Unvergleichlicher Auftakt

Jane Austens wohl berühmtester Roman, „Pride and Prejudice“, „Stolz und Vorurteil“ erschien am 28. Januar des Jahres 1813. Schon in den ersten Zeilen des Romans zeigt sich sein Witz und seine feine Ironie im inzwischen legendären Auftakt zu den Irrungen und Wirrungen um eine Familie aus einfachem, englischen Landadel, die mit fünf Töchtern im heiratsfähigen Alter gesegnet ist: „Es ist eine allgemein anerkannte Wahrheit, dass ein Junggeselle im Besitz eines schönen Vermögens nichts dringender braucht als eine Frau.“ („It is a truth universally acknowledged, that a single man in possession of a good fortune, must be in want of a wife.“)

Entwaffnend pragmatisch, gleichzeitig mit schelmischem Augenzwinkern nimmt hier eine mitreißende Geschichte vom ersten Moment an Fahrt auf. Denn: auch wenn es der neue, junge und wohlhabende Hausherr des benachbarten Landsitzes nicht ahnt: Er ist – ungefragt und unweigerlich – das begehrte Objekt sehr konkreter Heiratshoffnungen.

Millionen Menschen haben diesen faszinierenden, unverblümten Anfangssatz gelesen, der sie ohne Umschweife mitten in die gesellschaftliche Wirklichkeit und die Konventionen des englischen Landadels im späten 18. Jahrhundert führt und ihnen damit die Tür zu einer eigenen Welt und ihren Bewohnern öffnet. Dieser besondere Kosmos und seine Charaktere werden von Jane Austen mit umwerfender Aufrichtigkeit und spitzer Feder beschrieben, ohne sie jedoch jemals zu diffamieren.

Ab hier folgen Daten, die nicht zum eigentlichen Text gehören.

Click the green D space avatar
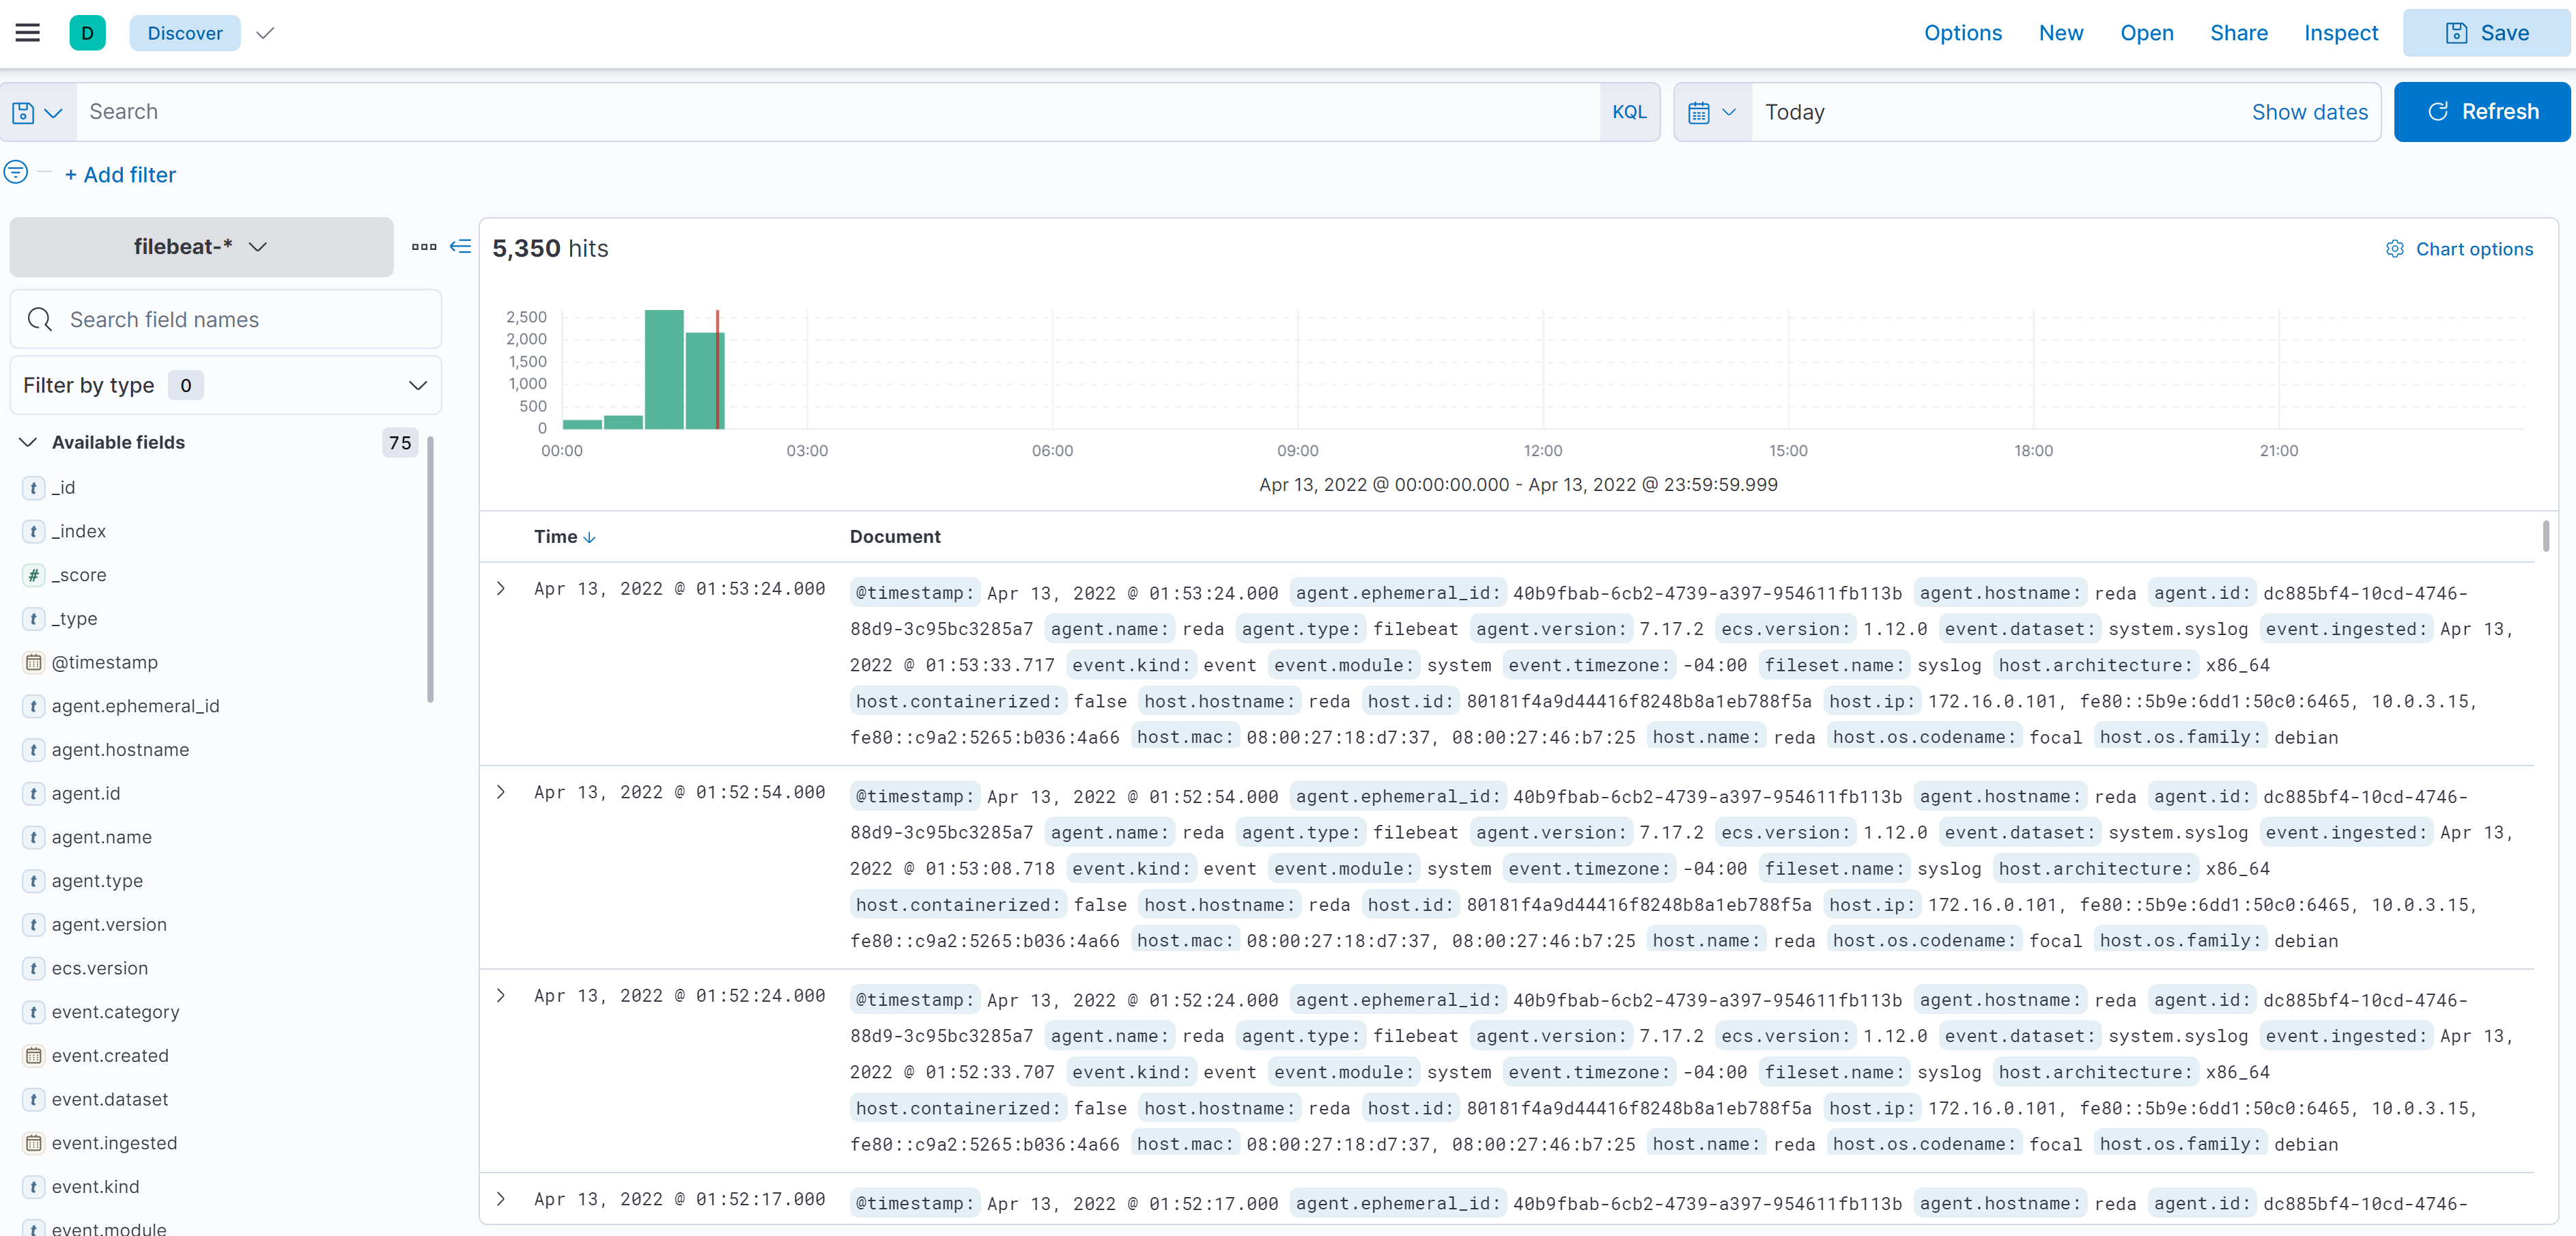This screenshot has height=1236, width=2576. 87,33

„Ich kann Menschen nicht zur Hälfte lieben, das liegt nicht in meiner Natur.“ schreibt Jane Austen von sich selbst und überträgt diese Grundhaltung auch auf ihre dichterische Arbeit.

Trotz aller kleinen und großen charakterlichen Schwächen der handelnden Personen, ihrer Missverständnisse, Intrigen, Irrwege und Fehleinschätzungen ist Jane Austens Beschreibung der Geschehnisse immer von feinfühlender Zurückhaltung, klarer Vernunft, Witz, Humor und warmherzigem Verstand geprägt.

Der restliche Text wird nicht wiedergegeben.